Virtual network (Part II): DNS
Add DNS to Virtual network
In the first part we created a little switched network between three virtual devices, each of which we placed in it's own namespace (red, green and blue). We connect them with an (Open) Virtual Switch with three ports (veth-r, veth-g and veth-b). The whole toology looks like this:
Figure 1: Network Diagram
Now we want to add DNS1 to the mix.
Installing Bind
For this we first need to install an DNS server. There are a few options like dnsmasq or djbdns but we stick with bind9 as the quasi standard for DNS servers.
if [ -f /etc/os-release ]; then . /etc/os-release else echo "Cannot determine the Linux distribution." exit 1 fi case ${ID_LIKE%% *} in debian|ubuntu) sudo apt install -y bind ;; fedora|rhel|centos) sudo yum install -y bind ;; suse|opensuse) sudo zypper install -y bind ;; arch) sudo pacman -Syu bind ;; *) echo "Unsupported distribution." exit 1 ;; esac if [[ $ID == arch ]]; then sudo pacman -Syu bind else echo "Unsupported distribution." exit 1 fi
Creating configuration directories for namespaces
Next we need a configuration directory for each network namespace. This is where all applications aware of network namespaces look for configuration files, relative to there 'general' place in the /etc/ directory.
sudo mkdir -p /etc/netns/{red,green,blue}
Creating the configuration files for bind
We want to run the DNS in the blue namespace. So we first create the bind directory in /etc/netns/blue/.
sudo mkdir -p /etc/netns/blue/bind/zones
Now we need to create and edit the file /etc/netns/blue/bind/named.conf.local, first adding a forward zone.
zone "col.or" {
type master;
file "/etc/bind/zones/db.col.or";
};
Now we add the reverse zone for our virtual network (10.0.0.0/24):
zone "0.0.10.in-addr.arpa" {
type master;
file "/etc/bind/zones/db.0.0.10";
};
Finaly we need to deactivate DNSSEC, as we don't have permission for the associated key directory.
dnssec-enable no
Forward zone file
We need to created and edit the actual zone files.

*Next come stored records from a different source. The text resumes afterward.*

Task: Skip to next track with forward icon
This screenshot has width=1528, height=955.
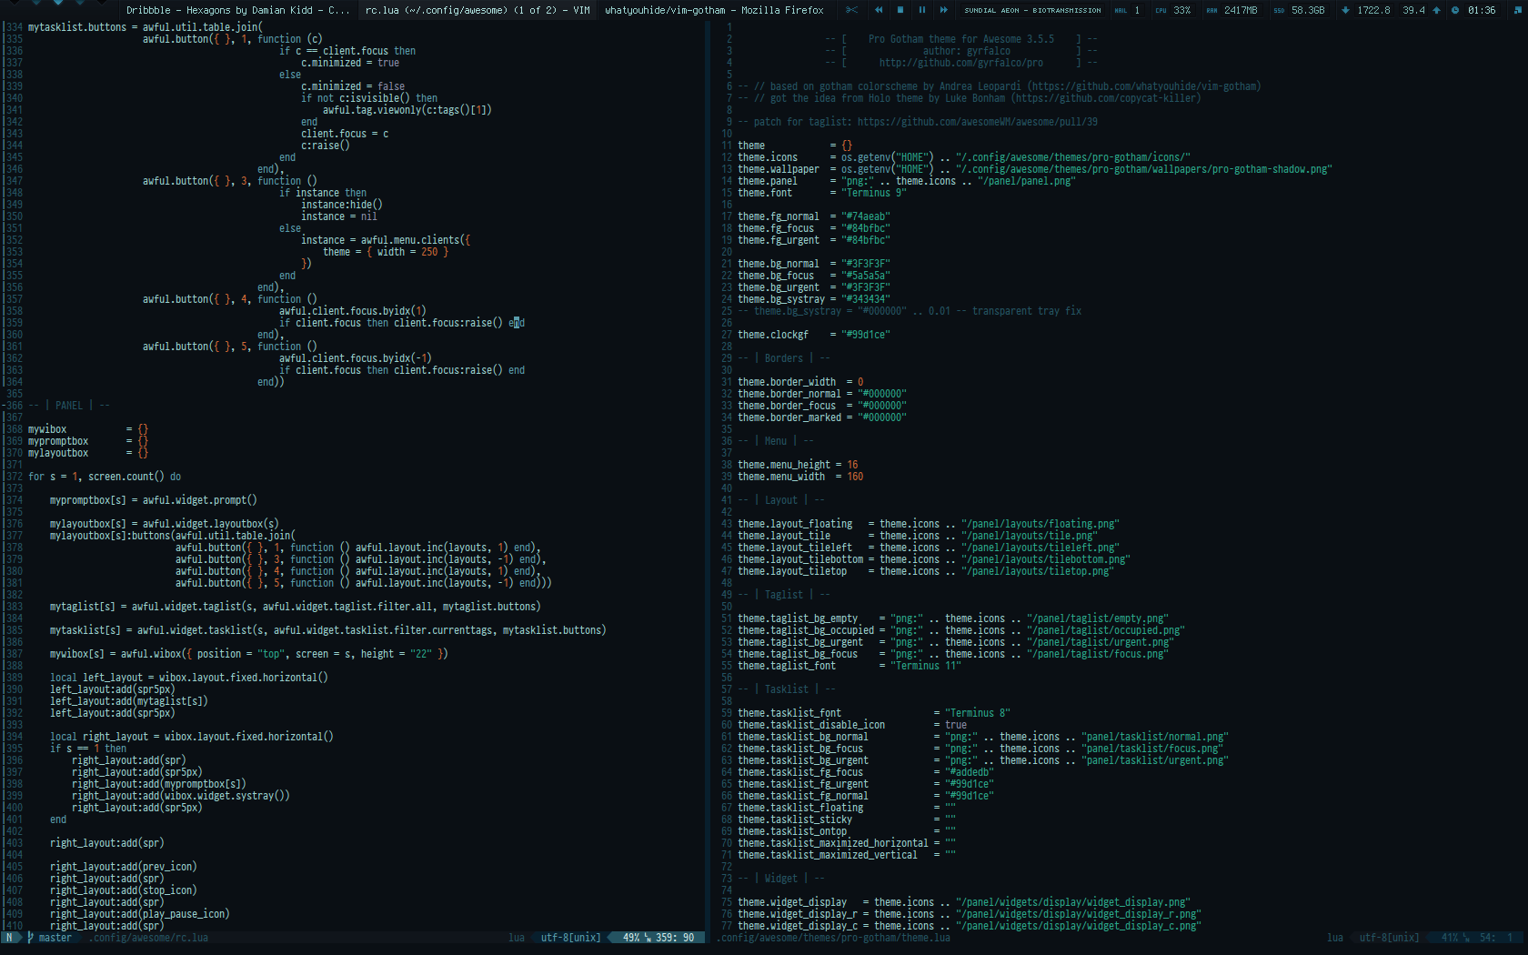Action: click(944, 10)
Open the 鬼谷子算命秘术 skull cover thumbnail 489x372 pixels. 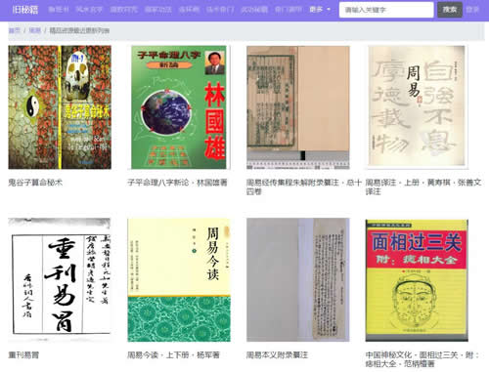pyautogui.click(x=60, y=107)
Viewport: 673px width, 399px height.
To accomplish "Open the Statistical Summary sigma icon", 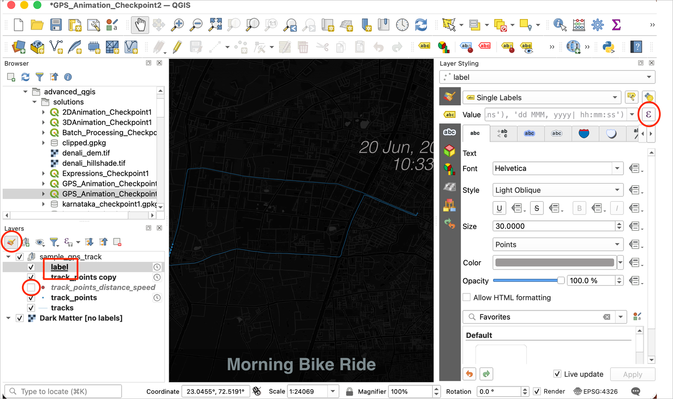I will click(x=616, y=25).
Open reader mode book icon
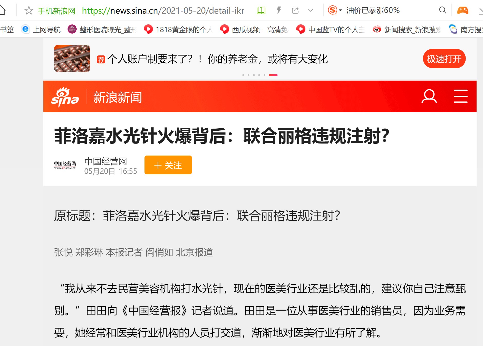Viewport: 483px width, 346px height. (x=261, y=11)
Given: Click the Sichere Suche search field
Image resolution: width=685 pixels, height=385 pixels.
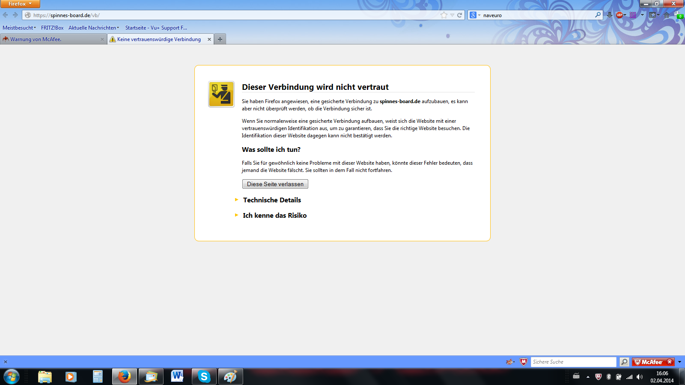Looking at the screenshot, I should click(x=573, y=362).
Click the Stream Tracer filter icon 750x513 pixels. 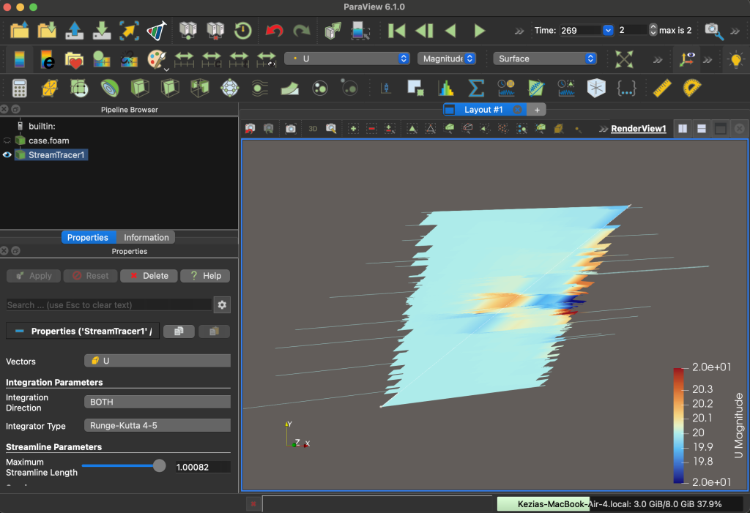coord(260,88)
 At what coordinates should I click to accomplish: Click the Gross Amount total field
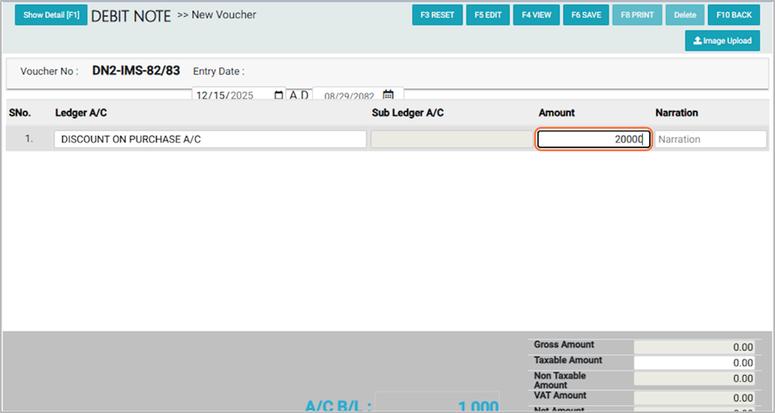[695, 347]
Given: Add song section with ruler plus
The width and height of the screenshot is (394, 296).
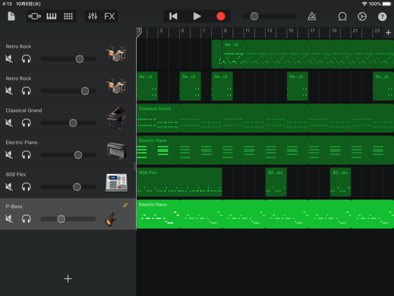Looking at the screenshot, I should tap(388, 33).
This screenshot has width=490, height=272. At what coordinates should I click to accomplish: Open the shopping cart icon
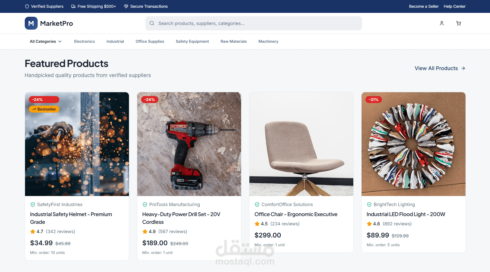pos(459,23)
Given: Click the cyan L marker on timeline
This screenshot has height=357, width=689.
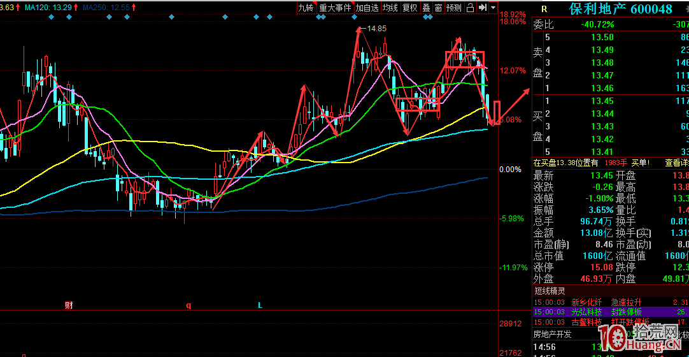Looking at the screenshot, I should [x=260, y=305].
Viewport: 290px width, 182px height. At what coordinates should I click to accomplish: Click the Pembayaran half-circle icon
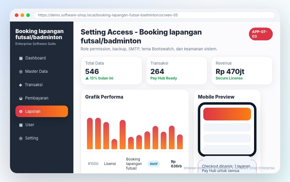point(21,98)
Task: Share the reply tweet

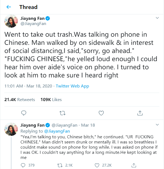Action: coord(134,165)
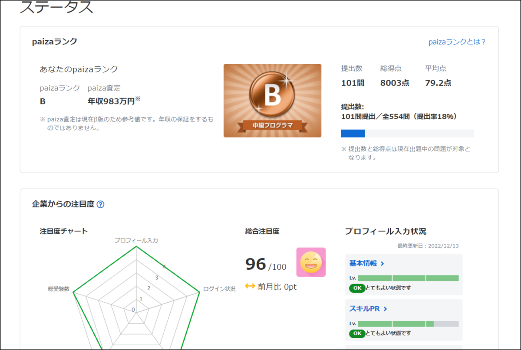This screenshot has height=350, width=521.
Task: Click the question mark icon beside 企業からの注目度
Action: [100, 204]
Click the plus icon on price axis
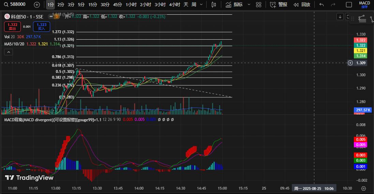374x194 pixels. [350, 63]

First /etc/netns/blue/bind/zone/db.col.or.
; BIND data file for local loopback interface
$TTL 604800
@ IN SOA col.or. admin.col.or. (
205 ; Serial
604800 ; Refresh
86400 ; Retry
2419200 ; Expire
604800 ) ; Negative Cache TTL
@ IN NS ns.col.or.
ns IN A 10.0.0.4
red IN A 10.0.0.2
green IN A 10.0.0.3
blue IN CNAME ns.col.or.
Reverse Zone
We also need the /etc/netns/blue/bind/zone/db.0.0.10 file.
; BIND reverse data file for local loopback interface
$TTL 604800
@ IN SOA col.or. admin.col.or. (
200 ; Serial
604800 ; Refresh
86400 ; Retry
2419200 ; Expire
604800 ) ; Negative Cache TTL
@ IN NS ns.col.or.
ns IN A 10.0.0.4
4 IN PTR ns.col.or.
2 IN PTR red.col.or.
3 IN PTR green.col.or.
(Re)generate virtual net
Now it's time to (re)generate the virtual network from the first part. For that we need to source ovssetup.sh and ovs.sh.
CWD=$(dirname $(find /home/ -type f -name db.col.or)) . ${script_dir}/ovs_setup.sh . ${script_dir}/ovs.sh
We can now the zone files for syntax error, hoping to get no error messages:
blue named-checkzone col.or db.col.or blue named-checkzone col.or db.0.0.10
Creating resolv.conf files
We finally need to tell the virtual hosts, where to find the name server, by creating resolv.conf in both /etc/netns/red/, /etc/netns/green/ and /etc/netns/blue/.
nameserver 10.0.0.4
Start the named Service
It is now time to start and test the DNS server in the blue name space. For this to work, to start it from a globaly writeable directory.
RUNDIR=$(mktemp -d blue_named_run_XXXXX) chmod 777 ${RUNDIR} cd ${RUNDIR} blue named -c /etc/bind/named.conf.local
red nslookup green.col.or
Acknowledgment
Most of what I have done in this part builds on Balajinaidu's Blog on this topic.
Footnotes:
Domaine Name Service: associates a full qualified domain name like www.kernel.org with an IP address.